Говоря неприятные вещи, Тикако преследовала определенную цель — пыталась вызвать его на откровенность, выведать, что творится у него в душе. Кикудзи открыто восставал против этого и втайне боялся проговориться. Тикако все отлично понимала, но делала вид, будто ничего не замечает, и лишь порой давала почувствовать, что видит его насквозь.

Она почти никогда не говорила такого, что было бы для него полной неожиданностью. Все гадкое, все ядовитое, содержавшееся в ее словах, жило в каком-то уголочке мозга и у Кикудзи, и он время от времени, думая об этом, испытывал отвращение к себе.

И в этот вечер, сообщив о замужестве Юкико и Фумико, Тикако продолжала наблюдать за Кикудзи. Почему?.. Он не понимал, но все равно был настороже. Если раньше, собираясь женить его на Юкико, Тикако старалась отдалить и очернить Фумико, то теперь-то какой смысл в ее ухищрениях? Ведь обе девушки вышли замуж… И все же она продолжала гоняться за мыслями Кикудзи.

Надо бы подняться, включить свет в комнате и на галерее, подумал Кикудзи. Наплевать, конечно, но все же нелепо разговаривать с Тикако в темноте — не такие уж они близкие люди. Она, правда, во все вмешивается, лезет со своими замечаниями насчет сада… Ну и пусть! Эта ее манера давно ему известна. Но о близости не может быть и речи. Кикудзи было лень пошевелиться — ладно, в темноте так в темноте…

Тикако тоже не двинулась с места, хоть и выразила неудовольствие по поводу темноты, как только вошла. Обычно она с готовностью выполняла всякие мелочи — это было в ее характере и являлось своего рода добровольной обязанностью в доме Кикудзи. Однако теперь она не стремилась ему услужить. Либо возраст уже сказывался, либо загордилась — ее популярность как мастера чайной церемонии все возрастала.

— Ооидзуми просил меня в Киото передать вам — меня-то это совершенно не касается, просто выполняю его просьбу, — просил передать, что если вы задумаете распродавать чайную утварь для церемоний, то он бы с радостью этим занялся, — сказала Тикако очень спокойно. — Впрочем, вам, Кикудзи-сан, теперь, когда вы потеряли Юкико, наверно, не до чайной утвари. А мне грустно… Со смертью вашего отца умерла и чайная церемония в этом доме. А я лишилась любимого дела… Небось павильон так и стоит запертым, проветривается только тогда, когда я здесь бываю…

А у Тикако, оказывается, дальний прицел, подумал Кикудзи. Не удалось ей женить его на Юкико, не удалось заправлять чайными церемониями в его доме, так она решила хоть чайную утварь у него выманить. С торговцем Тикако, конечно, обо всем договорилась, обо всем условилась заранее.

Впрочем, Кикудзи нисколько не разозлился, а даже почувствовал облегчение.

— Я даже дом подумываю продать, так что вскоре попрошу его помощи.

— Правильно, — кивнула Тикако. — Спокойнее иметь дело с человеком, который уже выполнял поручения вашего отца.

Тикако все рассчитала: он, Кикудзи, ничего не смыслит в чайной утвари, даже толком не знает, что у него есть, а она-то уж разберется.

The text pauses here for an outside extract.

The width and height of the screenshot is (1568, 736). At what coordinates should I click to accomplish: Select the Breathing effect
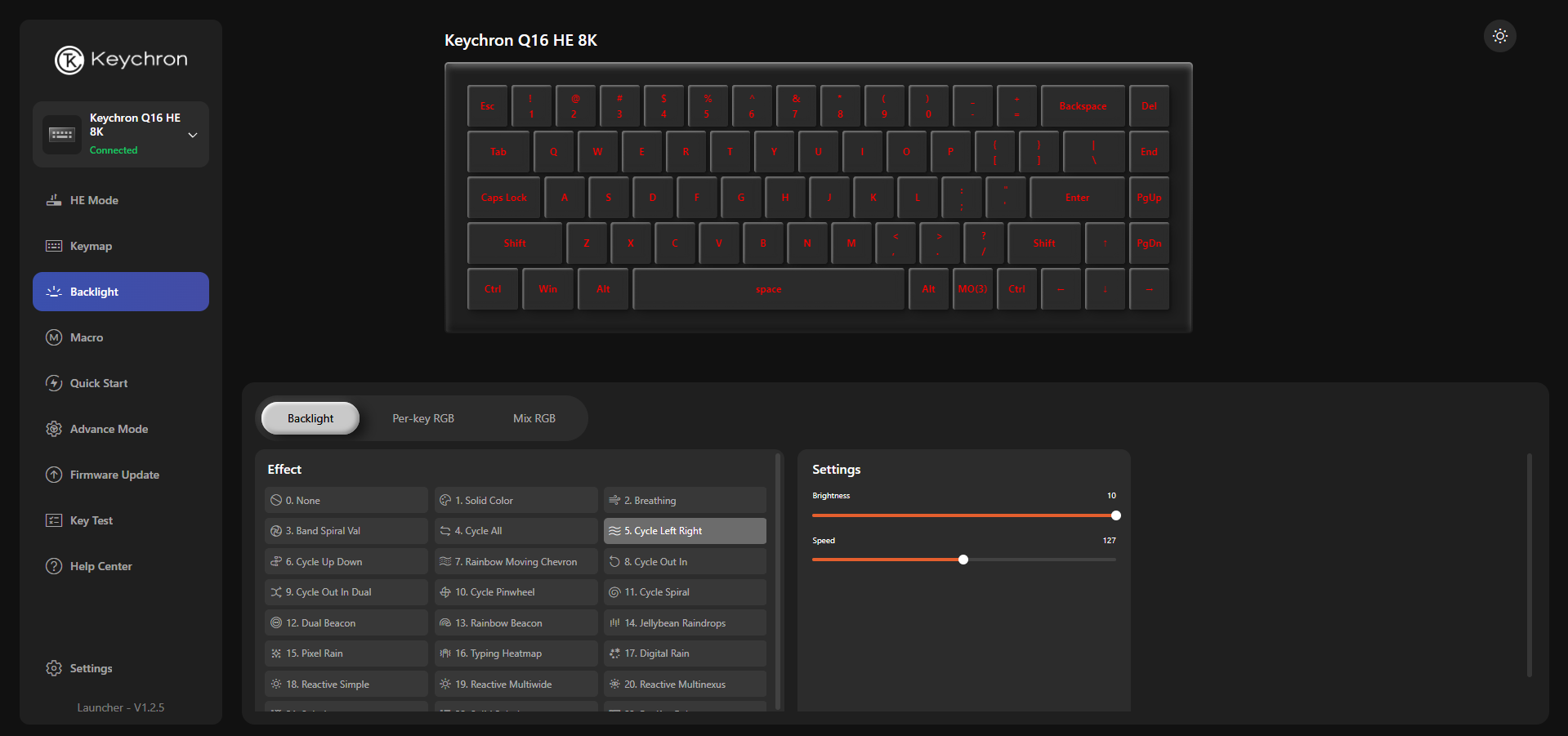pyautogui.click(x=685, y=500)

Кикудзи посмотрел в сторону чайного павильона. Перед павильоном рос огромный олеандр, сейчас он был весь в цвету. Белые цветы едва проступали сквозь мрак смутными светлыми пятнами.

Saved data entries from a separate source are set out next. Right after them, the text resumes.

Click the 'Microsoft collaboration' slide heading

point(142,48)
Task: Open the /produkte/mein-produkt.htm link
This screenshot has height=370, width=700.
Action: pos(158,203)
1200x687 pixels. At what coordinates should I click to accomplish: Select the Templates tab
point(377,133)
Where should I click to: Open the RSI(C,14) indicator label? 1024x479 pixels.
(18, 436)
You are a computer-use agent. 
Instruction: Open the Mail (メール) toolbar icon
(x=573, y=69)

Вечер был такой темный, что нельзя было даже различить, где кончаются вершины деревьев и где начинается небо.

2

В конце рабочего дня, когда Кикудзи уже уходил со службы, его позвали к телефону.

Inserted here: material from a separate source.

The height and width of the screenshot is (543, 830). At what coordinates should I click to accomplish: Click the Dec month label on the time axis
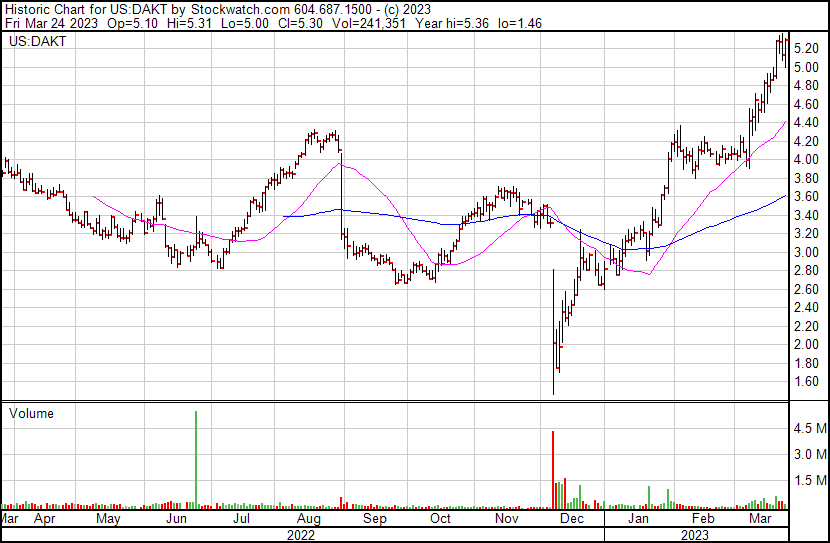572,519
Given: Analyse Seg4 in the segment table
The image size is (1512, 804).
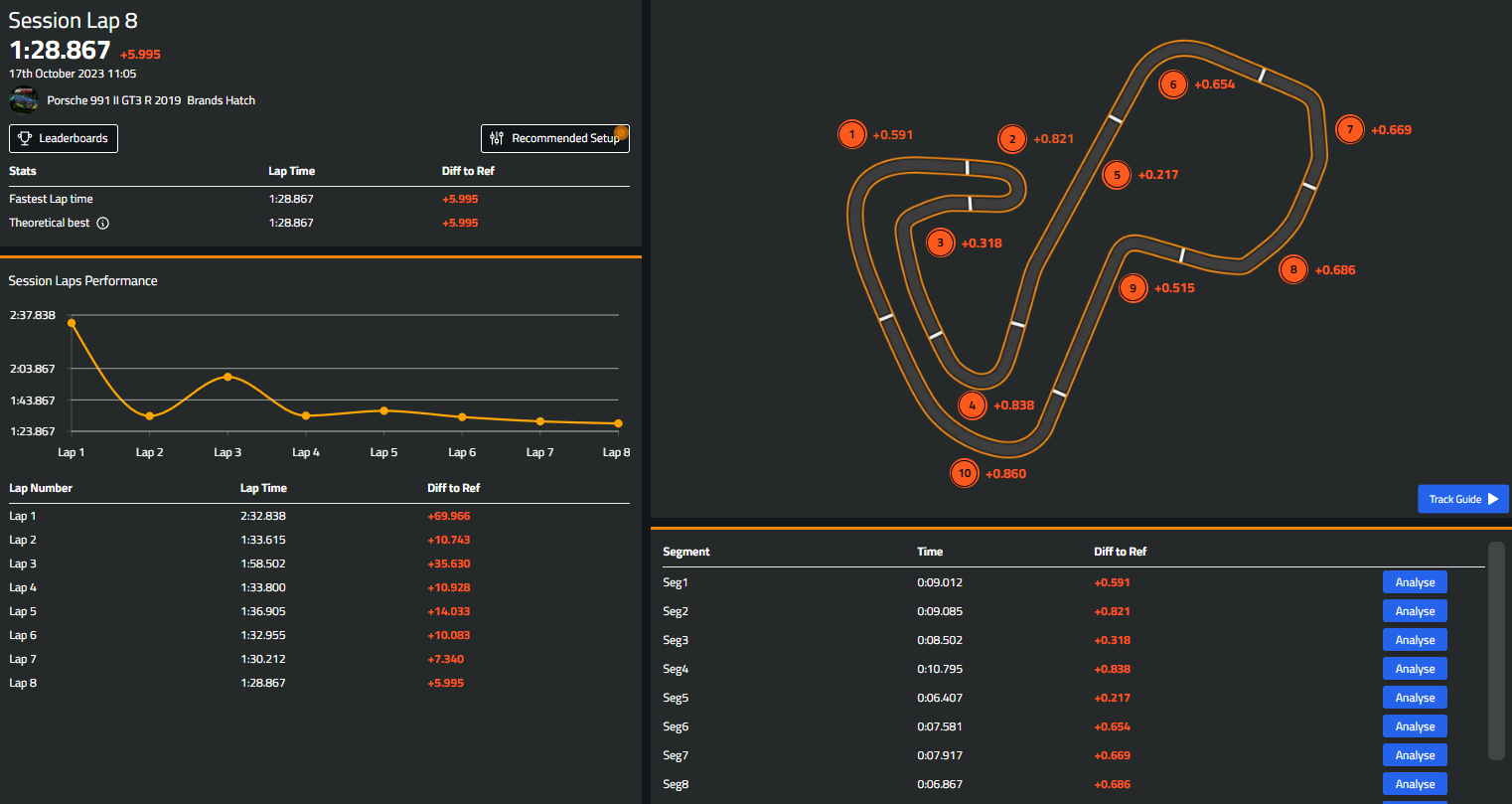Looking at the screenshot, I should (x=1414, y=668).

— Это Фумико говорит, — услышал он в трубке тихий голос.

— Алло… Митани слушает…

— Это я, Фумико…

— Да, я понял.

— Простите, что беспокою вас, звоню на работу. Но иначе я бы не успела извиниться перед вами…

— А в чем дело?

— Я сегодня отправила вам письмо и, кажется, забыла наклеить марку.

— Да? Я еще не имел удовольствия его получить…

— На почте я купила десять марок, отправила письмо, а пришла домой, смотрю — у меня все марки целы. Такая рассеянность! Вот и звоню вам, хочу извиниться до того, как вы получите письмо.

— Не стоило беспокоиться из-за такого пустяка, — ответил Кикудзи, а сам подумал: в письме, наверно, сообщается о ее браке. — Письмо о радостном событии?

— Да… Знаете, наверно, потому я была такой рассеянной, что все колебалась, отправлять вам письмо или нет. Я ведь никогда вам не писала… Ну вот… колебалась, колебалась, а марку-то и забыла.

— Простите, откуда вы звоните?

— Из автомата, у Токийского вокзала. Здесь очередь, ждут телефон.

— Из автомата?.. — Кикудзи немного удивился, но неожиданно сказал: — Поздравляю вас!